## [Task to carry out]
Rewrite every line of the records below, requests included, shifting each coordinate in the answers by adding 19 to it.

___ Material supplied

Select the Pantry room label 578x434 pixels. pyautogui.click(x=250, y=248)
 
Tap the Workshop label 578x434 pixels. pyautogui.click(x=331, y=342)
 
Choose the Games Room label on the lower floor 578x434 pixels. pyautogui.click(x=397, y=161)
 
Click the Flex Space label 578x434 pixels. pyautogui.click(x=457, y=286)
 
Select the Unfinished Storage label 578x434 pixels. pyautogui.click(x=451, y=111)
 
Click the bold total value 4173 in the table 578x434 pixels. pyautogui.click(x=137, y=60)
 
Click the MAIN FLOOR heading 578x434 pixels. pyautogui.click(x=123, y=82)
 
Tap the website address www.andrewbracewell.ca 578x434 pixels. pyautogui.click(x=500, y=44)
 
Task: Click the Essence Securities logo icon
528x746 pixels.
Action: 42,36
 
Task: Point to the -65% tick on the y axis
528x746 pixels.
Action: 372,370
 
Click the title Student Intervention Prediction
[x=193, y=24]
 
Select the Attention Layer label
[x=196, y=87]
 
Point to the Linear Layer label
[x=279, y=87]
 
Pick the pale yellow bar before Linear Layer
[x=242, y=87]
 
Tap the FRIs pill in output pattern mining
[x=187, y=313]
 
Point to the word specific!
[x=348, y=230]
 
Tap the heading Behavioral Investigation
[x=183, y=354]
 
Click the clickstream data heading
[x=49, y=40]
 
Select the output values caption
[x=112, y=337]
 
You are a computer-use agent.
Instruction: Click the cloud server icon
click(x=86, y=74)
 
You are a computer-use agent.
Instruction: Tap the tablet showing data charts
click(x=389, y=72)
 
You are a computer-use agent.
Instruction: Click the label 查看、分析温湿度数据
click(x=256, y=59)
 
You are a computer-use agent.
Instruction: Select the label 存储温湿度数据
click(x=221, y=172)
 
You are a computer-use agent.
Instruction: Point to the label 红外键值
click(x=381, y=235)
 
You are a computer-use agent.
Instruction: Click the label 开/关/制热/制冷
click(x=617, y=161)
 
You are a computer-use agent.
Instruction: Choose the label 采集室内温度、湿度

______

## [The response]
Select the Pantry room label 578x434 pixels. pyautogui.click(x=269, y=267)
 
Tap the Workshop label 578x434 pixels. pyautogui.click(x=350, y=361)
 
Choose the Games Room label on the lower floor 578x434 pixels. pyautogui.click(x=416, y=180)
 
Click the Flex Space label 578x434 pixels. pyautogui.click(x=476, y=305)
 
Select the Unfinished Storage label 578x434 pixels. pyautogui.click(x=470, y=130)
 
Click the bold total value 4173 in the table 578x434 pixels. pyautogui.click(x=156, y=79)
 
Click the MAIN FLOOR heading 578x434 pixels. pyautogui.click(x=142, y=101)
 
Tap the website address www.andrewbracewell.ca 578x434 pixels. pyautogui.click(x=519, y=63)
 
Task: Click the Essence Securities logo icon
528x746 pixels.
Action: 61,55
 
Task: Point to the -65% tick on the y axis
528x746 pixels.
Action: 391,389
 
Click the title Student Intervention Prediction
[x=212, y=43]
 
Select the Attention Layer label
[x=215, y=106]
 
Point to the Linear Layer label
[x=298, y=106]
 
Pick the pale yellow bar before Linear Layer
[x=261, y=106]
 
Tap the FRIs pill in output pattern mining
[x=206, y=332]
 
Point to the word specific!
[x=367, y=249]
 
Tap the heading Behavioral Investigation
[x=202, y=373]
 
Click the clickstream data heading
[x=68, y=59]
 
Select the output values caption
[x=131, y=356]
 
You are a computer-use agent.
Instruction: Click the cloud server icon
click(x=105, y=93)
 
You are a computer-use agent.
Instruction: Tap the tablet showing data charts
click(x=408, y=91)
 
You are a computer-use agent.
Instruction: Click the label 查看、分析温湿度数据
click(x=275, y=78)
 
You are a computer-use agent.
Instruction: Select the label 存储温湿度数据
click(x=240, y=191)
 
You are a computer-use agent.
Instruction: Point to the label 红外键值
click(x=400, y=254)
 
You are a computer-use agent.
Instruction: Click the label 开/关/制热/制冷
click(x=636, y=180)
 
You are a computer-use agent.
Instruction: Choose the label 采集室内温度、湿度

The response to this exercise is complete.